> **DOCUMENT EXTRACT**:
··········
Back to Sapling

Repeated Large Traversal

eden/.llms/rules/ACR_repeated_large_traversal.md

latest3.7 KB
Original Source

Repeated Large Traversal

Severity: CRITICAL

What to Look For

  • Collecting file changes from a commit then iterating over the collection multiple times for different purposes instead of a single pass
  • Walking the same commit graph segment or manifest tree twice when one traversal suffices
  • Sequential manifest loading across a commit range -- loading manifests one by one in a loop instead of using batch derivation
  • Re-fetching data in an inner loop that was already available from an outer scope

When to Flag

  • let changes: Vec<_> = cs.file_changes().collect() followed by multiple for change in &changes or .iter().filter(...) passes that could be merged
  • Two separate traversals of the same commit range (e.g., one to collect IDs, another to load data for those IDs)
  • for cs_id in commit_range { derive::<RootManifestId>(ctx, repo, cs_id).await? } -- sequential manifest derivation instead of batch
  • Loading a changeset or manifest inside an inner loop when the same data was fetched (or could have been fetched) in an outer loop or earlier scope
  • Calling .file_changes() or .changed_files() on the same bonsai changeset multiple times

Do NOT Flag

  • Multiple passes over a small, fixed-size collection (e.g., 2-3 elements)
··········
> **TASK STATEMENT**:
Resume the repeated large traversal rule from the point where it stops. The lines that come next can be ignored.
··········
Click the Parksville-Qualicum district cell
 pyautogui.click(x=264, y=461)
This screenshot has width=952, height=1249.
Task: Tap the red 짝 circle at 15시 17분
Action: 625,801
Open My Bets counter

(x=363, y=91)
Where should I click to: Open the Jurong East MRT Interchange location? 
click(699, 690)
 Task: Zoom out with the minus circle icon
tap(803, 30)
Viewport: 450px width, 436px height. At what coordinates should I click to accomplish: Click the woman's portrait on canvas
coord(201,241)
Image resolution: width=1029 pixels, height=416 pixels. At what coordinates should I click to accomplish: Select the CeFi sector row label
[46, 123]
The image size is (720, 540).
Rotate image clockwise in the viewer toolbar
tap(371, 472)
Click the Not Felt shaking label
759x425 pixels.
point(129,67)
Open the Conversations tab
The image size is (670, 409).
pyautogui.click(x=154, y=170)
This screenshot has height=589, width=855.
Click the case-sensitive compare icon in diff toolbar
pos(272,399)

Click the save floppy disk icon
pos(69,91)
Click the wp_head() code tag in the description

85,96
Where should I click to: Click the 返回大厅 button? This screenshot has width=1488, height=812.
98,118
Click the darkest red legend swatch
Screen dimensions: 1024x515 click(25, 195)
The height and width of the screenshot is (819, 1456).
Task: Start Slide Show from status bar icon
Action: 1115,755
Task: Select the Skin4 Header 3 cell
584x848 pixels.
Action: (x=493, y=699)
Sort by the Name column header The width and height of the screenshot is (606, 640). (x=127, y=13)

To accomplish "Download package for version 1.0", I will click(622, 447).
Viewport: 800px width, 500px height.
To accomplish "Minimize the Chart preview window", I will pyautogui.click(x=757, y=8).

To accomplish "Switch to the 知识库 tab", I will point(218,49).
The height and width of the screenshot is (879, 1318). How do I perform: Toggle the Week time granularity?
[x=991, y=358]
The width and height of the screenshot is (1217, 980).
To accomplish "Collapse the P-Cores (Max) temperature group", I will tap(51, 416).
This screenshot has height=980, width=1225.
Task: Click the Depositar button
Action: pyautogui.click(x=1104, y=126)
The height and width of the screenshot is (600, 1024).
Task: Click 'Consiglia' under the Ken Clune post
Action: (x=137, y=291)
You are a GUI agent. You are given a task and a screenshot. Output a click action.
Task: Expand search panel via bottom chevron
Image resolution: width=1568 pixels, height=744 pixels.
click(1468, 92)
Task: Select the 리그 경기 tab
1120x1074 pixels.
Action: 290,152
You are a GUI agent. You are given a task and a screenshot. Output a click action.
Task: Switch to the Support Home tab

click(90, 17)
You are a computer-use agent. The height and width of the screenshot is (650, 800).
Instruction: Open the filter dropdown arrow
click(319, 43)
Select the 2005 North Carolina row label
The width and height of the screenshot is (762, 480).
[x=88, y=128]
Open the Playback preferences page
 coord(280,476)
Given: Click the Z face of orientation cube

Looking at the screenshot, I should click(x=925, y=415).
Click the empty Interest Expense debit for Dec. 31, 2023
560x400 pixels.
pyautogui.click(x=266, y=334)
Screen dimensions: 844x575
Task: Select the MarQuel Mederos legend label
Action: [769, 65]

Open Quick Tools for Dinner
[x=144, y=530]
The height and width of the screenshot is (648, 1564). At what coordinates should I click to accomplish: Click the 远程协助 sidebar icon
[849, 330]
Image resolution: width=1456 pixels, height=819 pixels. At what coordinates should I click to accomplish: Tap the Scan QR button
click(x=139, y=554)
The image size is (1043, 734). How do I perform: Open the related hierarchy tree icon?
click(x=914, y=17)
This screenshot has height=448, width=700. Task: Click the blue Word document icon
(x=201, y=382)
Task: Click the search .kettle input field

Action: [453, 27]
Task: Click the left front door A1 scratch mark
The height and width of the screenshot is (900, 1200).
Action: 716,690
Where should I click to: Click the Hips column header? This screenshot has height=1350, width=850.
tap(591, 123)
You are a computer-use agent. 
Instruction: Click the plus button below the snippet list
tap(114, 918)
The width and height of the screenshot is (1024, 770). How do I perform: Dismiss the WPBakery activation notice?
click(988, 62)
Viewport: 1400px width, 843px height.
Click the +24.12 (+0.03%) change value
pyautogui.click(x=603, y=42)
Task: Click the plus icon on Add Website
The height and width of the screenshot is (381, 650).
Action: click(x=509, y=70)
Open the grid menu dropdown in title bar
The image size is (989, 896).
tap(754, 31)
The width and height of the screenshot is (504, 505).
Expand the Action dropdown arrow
··········
> **TASK RESULT**:
  • Separate traversals that genuinely need different starting points or parameters
  • Cases where the second traversal depends on results computed during the first (true data dependency)
  • Test code

Examples

BAD (multiple passes over file changes):

rust
let changes: Vec<_> = bonsai.file_changes().collect();

// Pass 1: check for large files
for (path, change) in &changes {
    if let Some(fc) = change.simplify() {
        check_size(fc.size())?;
    }
}

// Pass 2: check for restricted paths
for (path, change) in &changes {
    check_restricted_path(path)?;
}

GOOD (single pass):

rust
for (path, change) in bonsai.file_changes() {
    check_restricted_path(path)?;
    if let Some(fc) = change.simplify() {
        check_size(fc.size())?;
    }
}

BAD (sequential manifest derivation -- matches real performance issues):

rust
for cs_id in &commit_ids {
    let mf_id = repo
        .derive::<RootManifestId>(ctx, *cs_id)
        .await?;
    process_manifest(mf_id).await?;
}

GOOD (batch derivation):

rust
let mf_ids = repo
    .derive_batch::<RootManifestId>(ctx, commit_ids.clone())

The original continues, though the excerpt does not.